Читаем Вниз по Шоссейной полностью

В полутемном коридорчике есть еще вторая дверь — это черный вход в комнаты парикмахера Флейшера. Парадный вход с Шоссейной через парик­махерскую, пропахшую «Тройным» одеколоном и изъеденную мышами.

Несмотря на кривые поскрипывающие под ногами половицы и треснув­шее зеркало, в этом присевшем к земле, покосившемся, обитом серебристы­ми от времени досками доме любят стричься молодые крепкие парни из авиагородка. К их голубым петлицам и кубарям так и просятся «боксы» и «полубоксы», мастерски исполняемые Флейшером.

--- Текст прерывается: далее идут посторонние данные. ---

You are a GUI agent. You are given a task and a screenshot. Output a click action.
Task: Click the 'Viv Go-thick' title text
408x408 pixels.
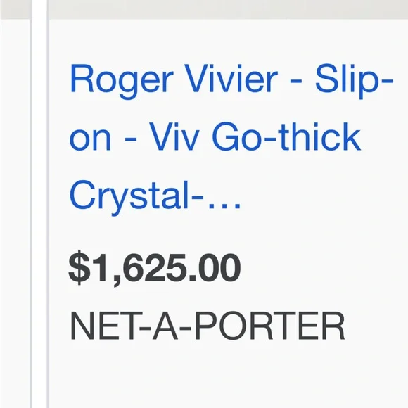click(x=255, y=136)
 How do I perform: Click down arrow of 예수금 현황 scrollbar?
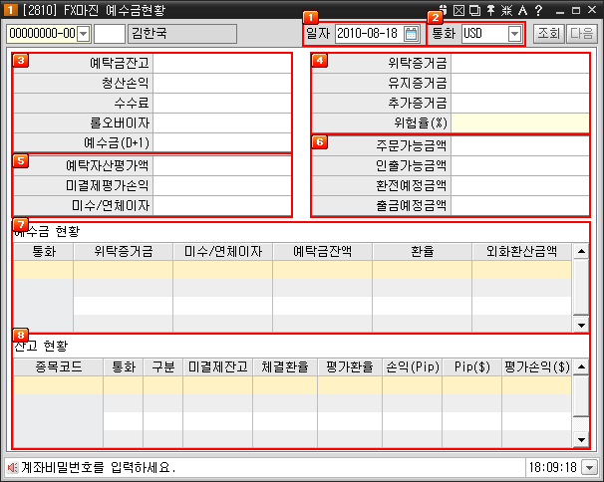pyautogui.click(x=581, y=325)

Этот, наверно, самый древний на Шоссейной, врастающий в землю угловой дом когда-то принадлежал торговке Хане Киммельман, и раньше, чем был украшен жестяной вывеской с изображением ножниц, и надписью «Парикмахерская», и гирляндами часов в окнах у мастера Спокойнера, был домом-лавкой, от которой остались застекленные двери с узкими окнами- витринами по бокам и здоровенные ржавые завалы, на которые закрыва­лись ставни и деревянные двери, прикрывающие двери стеклянные.

Слава Ханы Киммельман как-то теряется среди знаменитостей Шоссей­ной улицы. Может быть, потому, что в какое-то время она уехала в Палести­ну и, пробыв там долгие годы, была забыта. Потом вроде бы вернулась и торговала в ларьке у кино «Пролетарий» зельтерской водой и конфетами «Барбарис».

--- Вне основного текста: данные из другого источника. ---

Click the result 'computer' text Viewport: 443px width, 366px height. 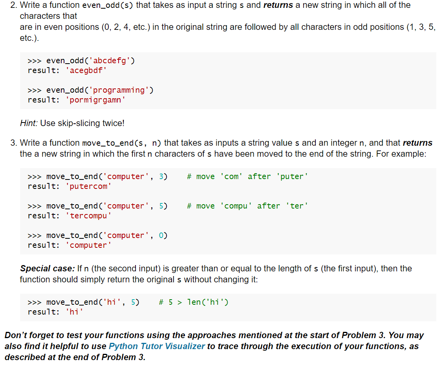click(88, 245)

Может быть, и она в свое время была знаменитостью, мастером своего торгового дела., ведь это не так просто, рассказывают старожилы, умудрить­ся выставлять для продажи в узких окнах-витринах баранки и воблу, бюст­гальтеры и хомуты, ухнали, колесную мазь и халву.

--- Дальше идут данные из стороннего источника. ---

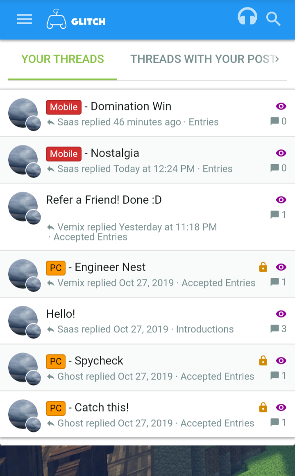Click the orange PC tag on Catch this!
295x476 pixels.
pyautogui.click(x=56, y=408)
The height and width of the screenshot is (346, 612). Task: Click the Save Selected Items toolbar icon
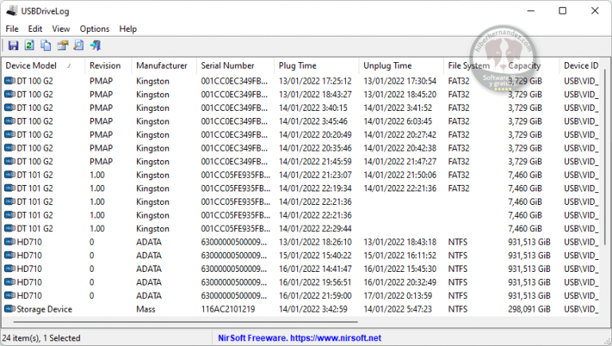coord(13,45)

Качается в волнах моей памяти серебристый от старости покосившийся домик на углу Шоссейной и Пушкинской.

Стрекочет машинкой и ножницами парикмахер Флейшер.

Копается в часах часовщик Спокойнер.

Как сказал мой минский друг: «Поркауся у гадзініках гадзшщык».

Идемте дальше! Хотите в сторону станции Березина или туда, вниз по Шоссейной?

К Березине? Тогда опять парикмахерская и опять фамилия мастера — Флейшер. Флейшер-второй.

Если в кудрявой шевелюре Флейшера-первого кое-где намечалась седина, то Флейшер-второй был сед, строен и галантен. Казалось, сними с него белый халат и надень фрак — и готов министр или посол в иностранное государство. Если Флейшер-первый был, как говорится, и дома, и замужем, то есть мог в любую свободную минуту пройти в свои комнаты и вместо запаха «Тройного» одеколона, усевшись за стол, покрытый бархатной ска­тертью и наброшенной на нее клеенкой, втянуть в мохнатые ноздри щеко­чущий запах «эсикфлэйс» и не спеша насладиться этим блюдом, тончайше приготовленным женой, то Флейшер-второй этим преимуществом не обла­дал. Жил он на приличном расстоянии от парикмахерской и еду носил с собой в небольшом чемоданчике, который сопровождал его и в регулярных походах в баню.

Статная краснощекая Роза — жена Флейшера-второго и сестра Лейки- «фишерки», известной торговки рыбой, отправляя своего парикмахера (она так его и называла — «мой парикмахер») на работу, обычно клала в чемо­данчик любимое кушанье мастера — круглые, довольно твердые, снаружи желтоватые от выступившего запекшегося масла изделия из творога — Гомулки.

...Была бы Зипа Гах рядом, можно было бы описать рецепт приготовления Гомулок... Жаль. Забыл расспросить...

Флейшер-второй в свободные минуты открывал чемоданчик и, стоя у распахнутых дверей, наслаждался Гомулками, успевая здороваться с прохо­жими. Делал он эго с достоинством, отложив недоеденную Гомулку в сторо­ну и прикладывая руку к сердцу.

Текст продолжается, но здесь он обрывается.